Common Bile Duct Stones (Choledocholithiasis)
If there is evidence for common bile duct stones, such as dark urine, jaundice, clay-colored stools, pancreatitis, or elevation of certain liver function tests, then more extensive tests may be appropriate.
Invasive Diagnostic Procedures
Detection of common bile duct stones must often rely on endoscopic retrograde cholangiopancreatography (ERCP) This procedure involves the use of an endoscope — a flexible telescope containing a miniature camera and other instruments — which is passed through the mouth, the stomach, and into the upper small intestine, where the bile duct empties. This is a difficult procedure and patients should be sure their physician is experienced in performing it.
Another x-ray technique, percutaneous transhepatic cholangiography, uses a long, thin needle inserted through the skin into the liver to inject a contrast dye into the bile duct.
Both of these techniques are expensive, invasive, and have rare but serious risks; they should be used only when a disease is considered likely. These invasive procedures are not necessary if preoperative ultrasound and blood tests are normal and there is no history of jaundice or pancreatitis.
Cholangiography is also sometimes used during surgery to determine if there are any stones in the common bile duct and to confirm the position of the bile duct.
Less invasive imaging techniques are being investigated for diagnosing common bile duct stones. Ultrasound, which is accurate in diagnosing stones in the gallbladder, is not as sensitive for showing if there are stones in the common bile duct.
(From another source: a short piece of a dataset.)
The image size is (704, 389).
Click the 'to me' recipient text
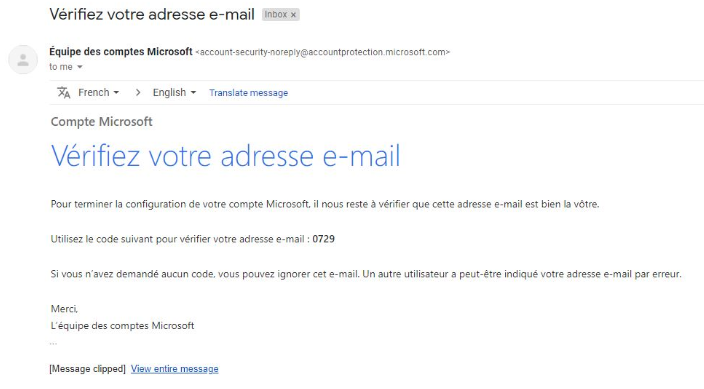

A relatively new test which provides pictures similar to those obtained by ERCP is called magnetic resonance cholangiopancreatography, or MRCP. This study is similar to a CT scan or MRI, with the addition of a contrast agent injected into the veins, which is concentrated within the bile duct system. This test has the advantage of being less invasive than ERCP. On the other hand, when ERCP is done, treatment can be done at the same time to remove the common duct stones.